■ Source passage:
┌──

This is McIlroy's 11th week away from home, since the end of September when his wheelbarrow was fitted with twin jets and propellers. He has racked up the miles almost as quickly as he has the greenback. McIlroy has won twice in this period and conservative estimates say he has picked up GBP6m ($AU9.1m) in prize money and appearance fees. Yet while the coffers are brimming, the energy tank is nearing empty. "I've nobody to blame but myself, but it's not something you'll be seeing me doing next year, that's for sure," said McIlroy.
It's not about the money; golfers of McIlroy's stature are prone to repeat this with the same conviction as Jessie J. And when one sees the pale countenance and hollow eyes, it is hard to be cynical as he tries to summon one last push to win an Order of Merit title he has coveted since being beaten at the post by Westwood here two years ago. "As an achievement it would only rank second this year behind winning my first major ," said the US Open champion. "But there's a long, long way to go before any of that happens. I have to beat a top-class field and Luke [Donald] would have to finish outside the top nine. He's hardly done that this year."
McIlroy is sensible to be realistic. The chances are that even if he did win the GBP790,000 ($AU1.2m) first prize then Donald would guarantee his GBP690,000 ($AU1m) lead coming into this season finale was enough of a cushion to win the near GBP1m ($AU1.5m) Race to Dubai jackpot and so make him the first player to win the US and European money lists in the same year. In the standings and the rankings, the Englishman is the man. Yet there will be a bushy-haired world No 2 playing alongside him in tomorrow's first round who is unashamedly desperate to ensure he doesn't remain an inferior in any golfing pecking order for too lengthy a time.
"Luke's been so consistent in the last 18 months," said McIlroy. "He's won five times, all of them big events, and as I said has rarely been outside the top 10, if ever. He's deservedly the No 1 ranked player on the money lists and in the world. But, you know, I feel I'm playing well and I will be trying my best to overtake him. At least by winning last week I've made it interesting here. I've still got a slim chance. And it would be a great way to finish a great year." For McIlroy and golf both.

└──

■ Work task 1: Can you output the records as a numbered list without blank lines, starting at the line that contains "The image size is (875, 556)." and ending after the line that contains "I want to click on full-name: LISA, so"?

[Collected data entries]

┌──

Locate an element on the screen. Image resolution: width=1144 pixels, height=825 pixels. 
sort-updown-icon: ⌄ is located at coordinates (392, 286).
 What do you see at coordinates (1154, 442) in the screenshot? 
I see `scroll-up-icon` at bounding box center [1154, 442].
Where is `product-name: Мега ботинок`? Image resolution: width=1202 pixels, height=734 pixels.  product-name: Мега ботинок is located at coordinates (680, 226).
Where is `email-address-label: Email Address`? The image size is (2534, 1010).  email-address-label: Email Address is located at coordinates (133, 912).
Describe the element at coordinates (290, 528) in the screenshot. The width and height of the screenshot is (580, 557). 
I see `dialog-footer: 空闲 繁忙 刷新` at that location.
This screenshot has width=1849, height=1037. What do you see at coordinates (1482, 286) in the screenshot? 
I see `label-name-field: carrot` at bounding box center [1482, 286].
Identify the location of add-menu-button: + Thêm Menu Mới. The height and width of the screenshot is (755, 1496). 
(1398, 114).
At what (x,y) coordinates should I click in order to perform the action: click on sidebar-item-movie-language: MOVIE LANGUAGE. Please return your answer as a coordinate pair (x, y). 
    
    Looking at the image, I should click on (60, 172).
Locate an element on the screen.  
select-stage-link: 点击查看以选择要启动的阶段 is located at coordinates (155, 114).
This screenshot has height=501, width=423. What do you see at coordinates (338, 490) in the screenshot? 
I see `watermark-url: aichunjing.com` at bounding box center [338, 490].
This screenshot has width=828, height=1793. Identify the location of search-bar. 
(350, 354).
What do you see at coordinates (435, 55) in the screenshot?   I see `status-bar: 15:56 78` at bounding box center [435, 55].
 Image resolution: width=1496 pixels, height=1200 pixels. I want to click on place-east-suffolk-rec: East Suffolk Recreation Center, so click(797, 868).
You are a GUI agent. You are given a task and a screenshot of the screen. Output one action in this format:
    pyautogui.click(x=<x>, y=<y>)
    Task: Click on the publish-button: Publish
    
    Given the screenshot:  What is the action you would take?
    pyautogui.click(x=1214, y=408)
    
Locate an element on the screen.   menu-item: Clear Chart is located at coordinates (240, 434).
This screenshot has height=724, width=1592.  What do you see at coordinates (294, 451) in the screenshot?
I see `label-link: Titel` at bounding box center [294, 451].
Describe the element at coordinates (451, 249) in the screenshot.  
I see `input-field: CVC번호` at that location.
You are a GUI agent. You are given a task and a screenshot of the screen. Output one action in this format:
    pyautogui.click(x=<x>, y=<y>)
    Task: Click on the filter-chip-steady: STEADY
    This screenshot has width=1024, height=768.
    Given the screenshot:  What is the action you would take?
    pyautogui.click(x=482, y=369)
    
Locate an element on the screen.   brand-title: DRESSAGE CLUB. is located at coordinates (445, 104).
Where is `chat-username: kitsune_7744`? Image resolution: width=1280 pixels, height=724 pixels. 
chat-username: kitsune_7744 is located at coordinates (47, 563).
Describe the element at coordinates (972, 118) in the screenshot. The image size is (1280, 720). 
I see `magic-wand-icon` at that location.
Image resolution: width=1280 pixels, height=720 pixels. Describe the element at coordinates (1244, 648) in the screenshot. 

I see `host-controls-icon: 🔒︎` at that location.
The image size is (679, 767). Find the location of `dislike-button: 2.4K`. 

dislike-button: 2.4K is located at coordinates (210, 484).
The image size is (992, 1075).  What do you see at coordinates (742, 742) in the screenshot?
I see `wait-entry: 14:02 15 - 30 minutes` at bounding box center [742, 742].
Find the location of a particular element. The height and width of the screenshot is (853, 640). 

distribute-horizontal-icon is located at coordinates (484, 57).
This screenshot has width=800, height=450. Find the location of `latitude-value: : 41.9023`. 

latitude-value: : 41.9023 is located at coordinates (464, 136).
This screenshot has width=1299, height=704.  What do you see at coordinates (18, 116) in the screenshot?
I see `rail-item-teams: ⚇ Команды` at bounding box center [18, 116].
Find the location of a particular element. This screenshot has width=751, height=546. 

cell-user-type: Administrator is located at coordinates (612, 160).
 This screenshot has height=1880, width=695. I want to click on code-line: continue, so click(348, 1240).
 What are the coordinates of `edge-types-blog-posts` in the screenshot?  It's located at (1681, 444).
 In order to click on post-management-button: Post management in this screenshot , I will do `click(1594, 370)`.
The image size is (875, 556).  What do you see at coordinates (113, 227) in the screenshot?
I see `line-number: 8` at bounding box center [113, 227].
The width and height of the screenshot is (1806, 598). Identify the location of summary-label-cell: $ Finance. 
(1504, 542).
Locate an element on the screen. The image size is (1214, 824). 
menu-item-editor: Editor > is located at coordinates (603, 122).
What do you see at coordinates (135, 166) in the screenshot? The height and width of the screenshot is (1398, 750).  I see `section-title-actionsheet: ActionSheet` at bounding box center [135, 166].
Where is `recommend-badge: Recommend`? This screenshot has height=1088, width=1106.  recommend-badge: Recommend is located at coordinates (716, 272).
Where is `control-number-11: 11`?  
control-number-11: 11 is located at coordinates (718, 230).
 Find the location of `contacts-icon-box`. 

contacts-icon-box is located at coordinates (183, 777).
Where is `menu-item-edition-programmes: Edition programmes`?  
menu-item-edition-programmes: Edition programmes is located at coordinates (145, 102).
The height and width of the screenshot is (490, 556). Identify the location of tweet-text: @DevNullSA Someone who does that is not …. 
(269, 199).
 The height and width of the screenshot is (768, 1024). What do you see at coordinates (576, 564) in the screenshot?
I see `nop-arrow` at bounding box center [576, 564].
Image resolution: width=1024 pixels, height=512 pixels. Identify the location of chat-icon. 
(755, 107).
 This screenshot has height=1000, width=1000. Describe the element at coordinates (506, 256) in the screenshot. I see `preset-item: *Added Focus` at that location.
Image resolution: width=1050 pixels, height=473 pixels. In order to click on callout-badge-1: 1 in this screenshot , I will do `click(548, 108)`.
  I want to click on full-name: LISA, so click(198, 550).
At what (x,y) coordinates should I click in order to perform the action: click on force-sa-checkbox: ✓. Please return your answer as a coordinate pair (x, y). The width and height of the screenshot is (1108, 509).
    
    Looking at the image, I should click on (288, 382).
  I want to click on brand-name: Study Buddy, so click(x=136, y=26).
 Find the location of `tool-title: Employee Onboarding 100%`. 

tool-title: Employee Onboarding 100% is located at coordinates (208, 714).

└──

■ Work task 2: In the golf passage, how many times does McIlroy say Luke Donald has won in the last 18 months?

■ Final answer 1:
1. The image size is (875, 556).  What do you see at coordinates (113, 227) in the screenshot?
2. I see `line-number: 8` at bounding box center [113, 227].
3. The width and height of the screenshot is (1806, 598). Identify the location of summary-label-cell: $ Finance. 
4. (1504, 542).
5. Locate an element on the screen. The image size is (1214, 824). 
6. menu-item-editor: Editor > is located at coordinates (603, 122).
7. What do you see at coordinates (135, 166) in the screenshot? The height and width of the screenshot is (1398, 750).  I see `section-title-actionsheet: ActionSheet` at bounding box center [135, 166].
8. Where is `recommend-badge: Recommend`? This screenshot has height=1088, width=1106.  recommend-badge: Recommend is located at coordinates (716, 272).
9. Where is `control-number-11: 11`?  
10. control-number-11: 11 is located at coordinates (718, 230).
11.  Find the location of `contacts-icon-box`. 
12. contacts-icon-box is located at coordinates (183, 777).
13. Where is `menu-item-edition-programmes: Edition programmes`?  
14. menu-item-edition-programmes: Edition programmes is located at coordinates (145, 102).
15. The height and width of the screenshot is (490, 556). Identify the location of tweet-text: @DevNullSA Someone who does that is not …. 
16. (269, 199).
17.  The height and width of the screenshot is (768, 1024). What do you see at coordinates (576, 564) in the screenshot?
18. I see `nop-arrow` at bounding box center [576, 564].
19. Image resolution: width=1024 pixels, height=512 pixels. Identify the location of chat-icon. 
20. (755, 107).
21.  This screenshot has height=1000, width=1000. Describe the element at coordinates (506, 256) in the screenshot. I see `preset-item: *Added Focus` at that location.
22. Image resolution: width=1050 pixels, height=473 pixels. In order to click on callout-badge-1: 1 in this screenshot , I will do `click(548, 108)`.
23.   I want to click on full-name: LISA, so click(198, 550).

■ Final answer 2: Five times, all of them big events.